#### What is expected
Beginning at the line that holds "Task: Click the purple", copy the material below exactly through its last line.

#### Entries shown

___

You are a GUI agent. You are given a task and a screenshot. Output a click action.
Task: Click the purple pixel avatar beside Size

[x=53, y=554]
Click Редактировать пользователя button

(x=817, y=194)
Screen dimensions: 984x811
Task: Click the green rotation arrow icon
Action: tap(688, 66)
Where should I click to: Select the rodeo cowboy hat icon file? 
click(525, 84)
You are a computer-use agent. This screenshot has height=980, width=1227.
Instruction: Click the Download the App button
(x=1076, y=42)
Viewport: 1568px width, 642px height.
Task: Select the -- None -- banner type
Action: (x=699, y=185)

___

#### Written answer
Task: Click the purple pixel avatar beside Size

[x=53, y=554]
Click Редактировать пользователя button

(x=817, y=194)
Screen dimensions: 984x811
Task: Click the green rotation arrow icon
Action: tap(688, 66)
Where should I click to: Select the rodeo cowboy hat icon file? 
click(525, 84)
You are a computer-use agent. This screenshot has height=980, width=1227.
Instruction: Click the Download the App button
(x=1076, y=42)
Viewport: 1568px width, 642px height.
Task: Select the -- None -- banner type
Action: (x=699, y=185)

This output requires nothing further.